I don’t know the truth about the Middle East. I do know it’s a lot more complicated than we’re willing to admit, and a lot more about fear than anyone will say aloud. But I’ve met a lot of brave people here. People who get up every day and try again to be faithful to God, their church, their families, their principles. People who call to mind again and again Marilynne Robinson’s words from Gilead: “nothing true can be said about God from a posture of defense.” The truth of God can only be spoken with courage, a courage that acknowledges fear and moves forward, courage that rises above threats to one’s position, that seeks more to pursue righteousness than to denounce opponents.

Two lines from Griffin Jackson’s piece “Slowly” have stuck with me: “some days the fear absolutely runs you.” And the bolder resolution: “you will risk something today.” Which seems true, everywhere, whether in my parents’ suburban neighborhood or downtown Cairo, Egypt. He also said that the risk will make you better. It turns out that the risks of living in Cairo are the risks of living: you risk offering friendship to someone who might reject it. You risk crossing a busy street. You risk asking questions. You risk getting to know people who might change your mind. You risk being wrong, and hurting people you love, and you risk being right, and doing the same thing.
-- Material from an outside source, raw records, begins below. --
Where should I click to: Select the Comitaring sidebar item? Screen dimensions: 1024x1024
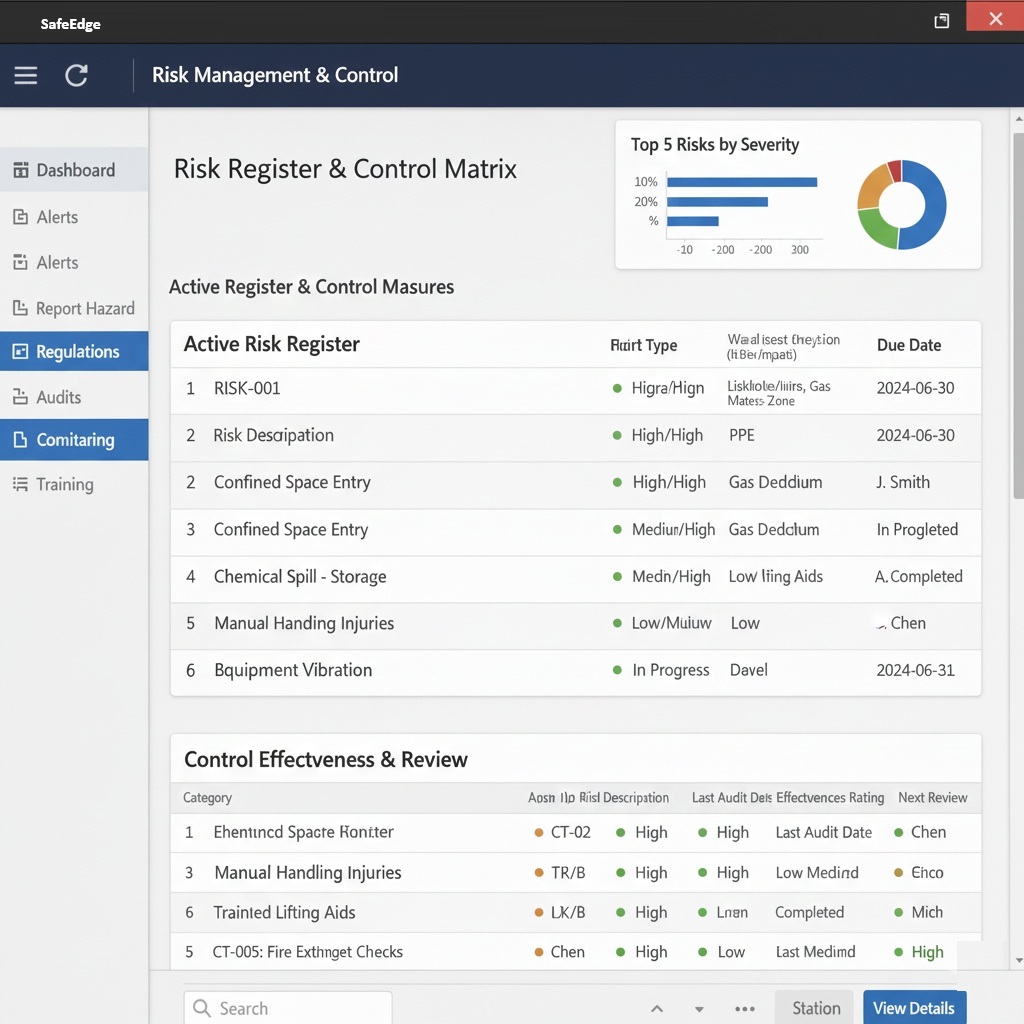[75, 440]
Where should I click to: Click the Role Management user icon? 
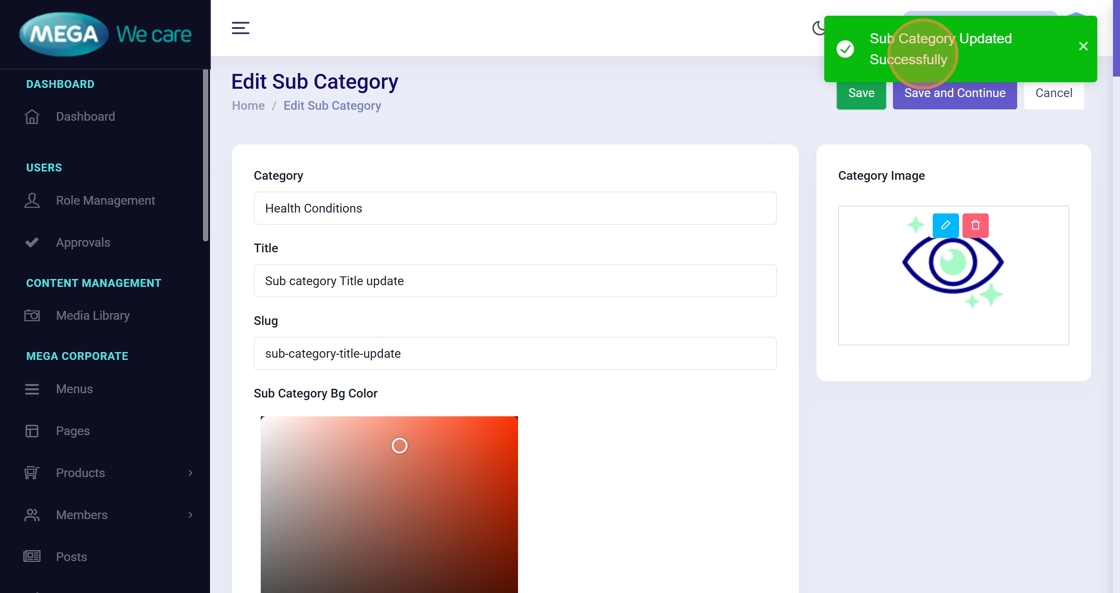(32, 201)
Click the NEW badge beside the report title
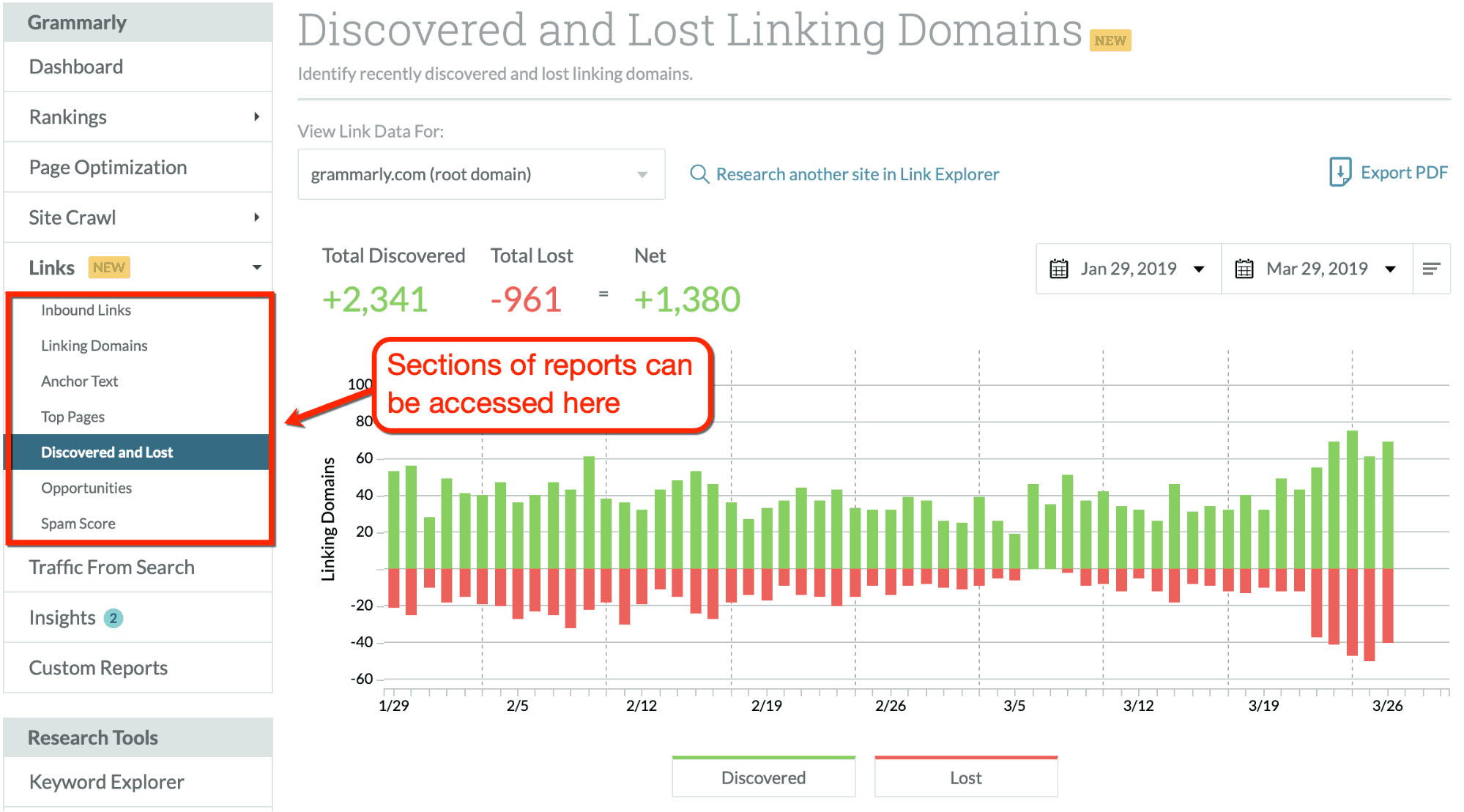This screenshot has width=1464, height=812. point(1110,40)
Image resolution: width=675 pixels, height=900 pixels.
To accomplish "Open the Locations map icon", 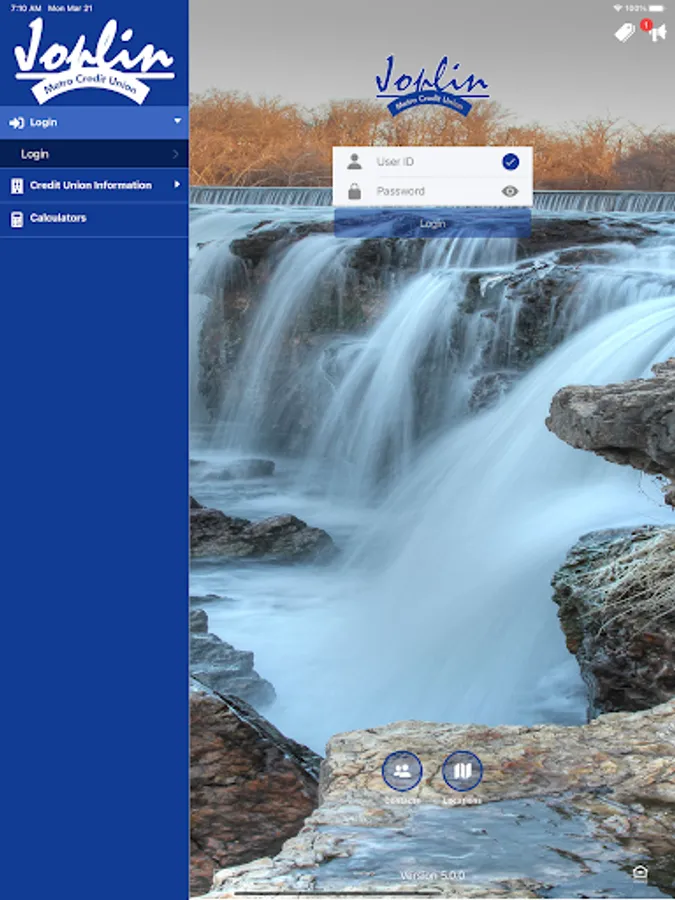I will (x=462, y=771).
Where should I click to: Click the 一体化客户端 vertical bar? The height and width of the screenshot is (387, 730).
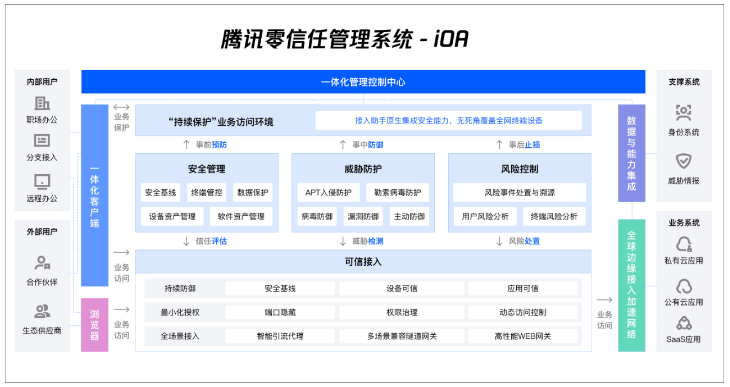pos(95,195)
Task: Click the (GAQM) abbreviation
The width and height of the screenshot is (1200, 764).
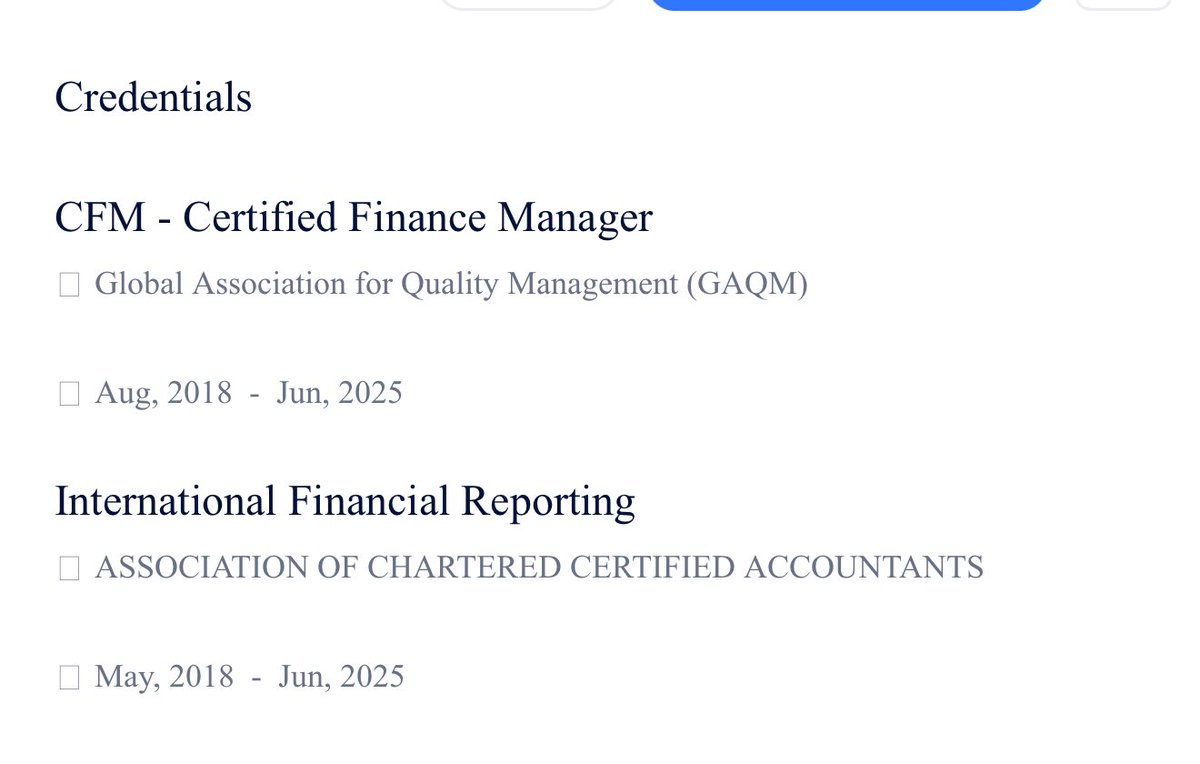Action: click(x=747, y=284)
I was at a conference this past week with a lot of people who work in politically volatile countries. The speaker, a tall Arab pastor in his mid-forties, I think, focused on Acts, and talked about Paul, about believers who asked for boldness. Not safety, or protection, but boldness. Which is, of course, not religious license to be stupid. But Marilynne Robinson also writes in Lila that “there is no safety,” there are no guarantees. Which is easy, of course, for me to say. I have faced very little real danger in my life, and I face very little real danger in Cairo. But I might as well start now to choose courage. I’d like that to be a habit of mine.

So I’m scared shitless, most days, and getting out of bed is difficult and frightening, and I know that every day I will risk something and will be unable to control the outcome of my gambles. Perhaps I’m simply more aware of the fragility of my life in a context where my lack of understanding exacerbates my lack of control. But inasmuch as prayer and discipline and will spur me on, I’ll outrun the fear. I’ll make courage a habit, if I can. I’d like to live up to, live out, live the hopes my friends have for me. And if courage is getting up every morning knowing that I’ll risk something, if it means drinking my coffee and taking the stairs down to Michel Lutfallah and walking across it, if courage is acknowledging the fear, and letting God be bigger than my desperation, if courage is focusing more on my faithfulness than my fear—well, I’ll be brave.